:: Work required ::
The response should be the data again, identical in every line.

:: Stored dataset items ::

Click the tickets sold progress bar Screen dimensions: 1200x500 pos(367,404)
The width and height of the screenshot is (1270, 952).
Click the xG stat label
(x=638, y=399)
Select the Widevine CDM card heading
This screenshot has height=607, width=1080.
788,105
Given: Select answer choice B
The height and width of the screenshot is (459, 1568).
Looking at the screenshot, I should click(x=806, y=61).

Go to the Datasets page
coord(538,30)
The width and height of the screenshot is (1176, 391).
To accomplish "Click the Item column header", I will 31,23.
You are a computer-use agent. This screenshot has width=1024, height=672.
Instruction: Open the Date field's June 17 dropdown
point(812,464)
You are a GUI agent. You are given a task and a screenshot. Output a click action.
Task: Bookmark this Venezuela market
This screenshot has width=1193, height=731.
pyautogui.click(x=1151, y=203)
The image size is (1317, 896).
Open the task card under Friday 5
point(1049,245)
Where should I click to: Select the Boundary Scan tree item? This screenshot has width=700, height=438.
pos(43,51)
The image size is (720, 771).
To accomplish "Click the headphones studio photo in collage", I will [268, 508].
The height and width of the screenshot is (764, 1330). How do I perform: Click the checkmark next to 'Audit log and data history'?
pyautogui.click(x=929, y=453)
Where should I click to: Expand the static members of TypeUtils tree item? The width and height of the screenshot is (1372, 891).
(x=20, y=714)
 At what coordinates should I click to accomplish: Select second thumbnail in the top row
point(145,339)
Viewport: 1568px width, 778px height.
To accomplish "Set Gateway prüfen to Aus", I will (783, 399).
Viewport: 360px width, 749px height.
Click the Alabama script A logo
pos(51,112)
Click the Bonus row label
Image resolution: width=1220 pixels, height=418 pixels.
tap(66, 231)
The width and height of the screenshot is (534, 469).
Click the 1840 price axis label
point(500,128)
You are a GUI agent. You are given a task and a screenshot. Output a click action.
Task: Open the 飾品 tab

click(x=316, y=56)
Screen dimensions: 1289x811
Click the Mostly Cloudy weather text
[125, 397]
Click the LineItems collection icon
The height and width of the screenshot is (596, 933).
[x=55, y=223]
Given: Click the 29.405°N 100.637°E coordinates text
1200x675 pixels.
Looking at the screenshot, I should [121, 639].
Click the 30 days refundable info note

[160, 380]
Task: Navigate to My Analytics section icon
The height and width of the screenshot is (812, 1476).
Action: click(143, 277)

:: Task result ::
Click the tickets sold progress bar Screen dimensions: 1200x500 pos(367,404)
The width and height of the screenshot is (1270, 952).
Click the xG stat label
(x=638, y=399)
Select the Widevine CDM card heading
This screenshot has height=607, width=1080.
788,105
Given: Select answer choice B
The height and width of the screenshot is (459, 1568).
Looking at the screenshot, I should click(x=806, y=61).

Go to the Datasets page
coord(538,30)
The width and height of the screenshot is (1176, 391).
To accomplish "Click the Item column header", I will 31,23.
You are a computer-use agent. This screenshot has width=1024, height=672.
Instruction: Open the Date field's June 17 dropdown
point(812,464)
You are a GUI agent. You are given a task and a screenshot. Output a click action.
Task: Bookmark this Venezuela market
This screenshot has width=1193, height=731.
pyautogui.click(x=1151, y=203)
The image size is (1317, 896).
Open the task card under Friday 5
point(1049,245)
Where should I click to: Select the Boundary Scan tree item? This screenshot has width=700, height=438.
pos(43,51)
The image size is (720, 771).
To accomplish "Click the headphones studio photo in collage", I will [268, 508].
The height and width of the screenshot is (764, 1330). How do I perform: Click the checkmark next to 'Audit log and data history'?
pyautogui.click(x=929, y=453)
Where should I click to: Expand the static members of TypeUtils tree item? The width and height of the screenshot is (1372, 891).
(x=20, y=714)
 At what coordinates should I click to accomplish: Select second thumbnail in the top row
point(145,339)
Viewport: 1568px width, 778px height.
To accomplish "Set Gateway prüfen to Aus", I will (783, 399).
Viewport: 360px width, 749px height.
Click the Alabama script A logo
pos(51,112)
Click the Bonus row label
Image resolution: width=1220 pixels, height=418 pixels.
tap(66, 231)
The width and height of the screenshot is (534, 469).
Click the 1840 price axis label
point(500,128)
You are a GUI agent. You are given a task and a screenshot. Output a click action.
Task: Open the 飾品 tab

click(x=316, y=56)
Screen dimensions: 1289x811
Click the Mostly Cloudy weather text
[125, 397]
Click the LineItems collection icon
The height and width of the screenshot is (596, 933).
[x=55, y=223]
Given: Click the 29.405°N 100.637°E coordinates text
1200x675 pixels.
Looking at the screenshot, I should [121, 639].
Click the 30 days refundable info note

[160, 380]
Task: Navigate to My Analytics section icon
The height and width of the screenshot is (812, 1476).
Action: click(143, 277)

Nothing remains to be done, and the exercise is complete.